I saw him working late into the night, hunched over his small desk with papers spread everywhere, the dim yellow lamp casting tired shadows across his face. I had tiptoed into the room once, holding my blanket, and he’d noticed me immediately. "Can’t sleep?" he had asked softly. When I’d shaken my head, he pulled me onto his lap despite his exhaustion, wrapping the blanket around both of us. "Just a little longer, and I’ll be done," he had promised. Only later, when I was older, did I understand that "a little longer" meant hours, and "done" meant ensuring I had warm clothes in winter and food on the table even if he had to go without.
He always smiled at me, no matter how tired he was. It wasn’t the forced kind of smile you give strangers or the polite one you wear for guests, it was real, like I was the one thing in his life that made all the exhaustion worth it. Even when I’d been stubborn, or loud, or ungrateful, he’d look at me like I was still his greatest blessing. That look made me believe I could do anything, be anything.
And now, lying there, his breaths shallow and his face pale, I felt those memories crashing into me all at once, overwhelming and suffocating. The man who had been my constant, my anchor, was slipping away, and I could do nothing to stop it.
"You were my whole world, Papa," I whispered, my voice trembling as tears blurred my vision. My fingers clung to his hand, desperate to hold on to the warmth that was fading. "And now you’ve taken it with you."

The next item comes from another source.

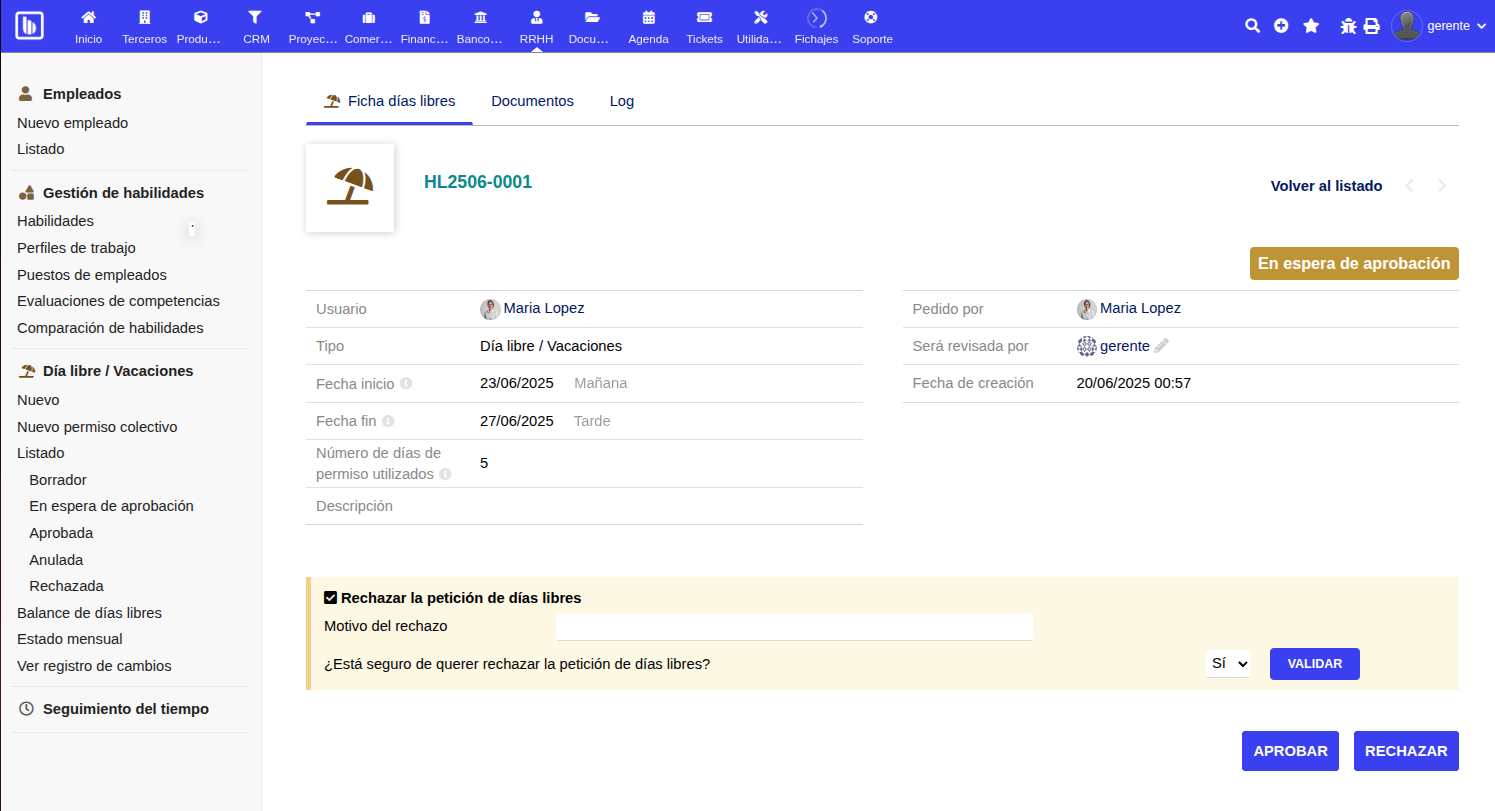
Task: Switch to the Documentos tab
Action: pos(532,101)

The words came out cracked, almost broken, but they were true. I didn’t know how to be in a world where his laughter no longer rumbled through the walls, where no one would tie my shoelaces with patient care, where no shoulders would lift me high enough to see the world differently. I didn’t just feel like I was losing my father, I felt like I was losing the version of myself that only existed because of him.
I wanted to tell him everything, that I loved him more than I’d ever been able to say, that every sacrifice he’d made was worth more to me than gold, that I would carry his love in me until my last breath. But my throat was tight, my words trapped behind the ache in my chest. All I could do was hold his hand tighter and hope that somehow, he already knew.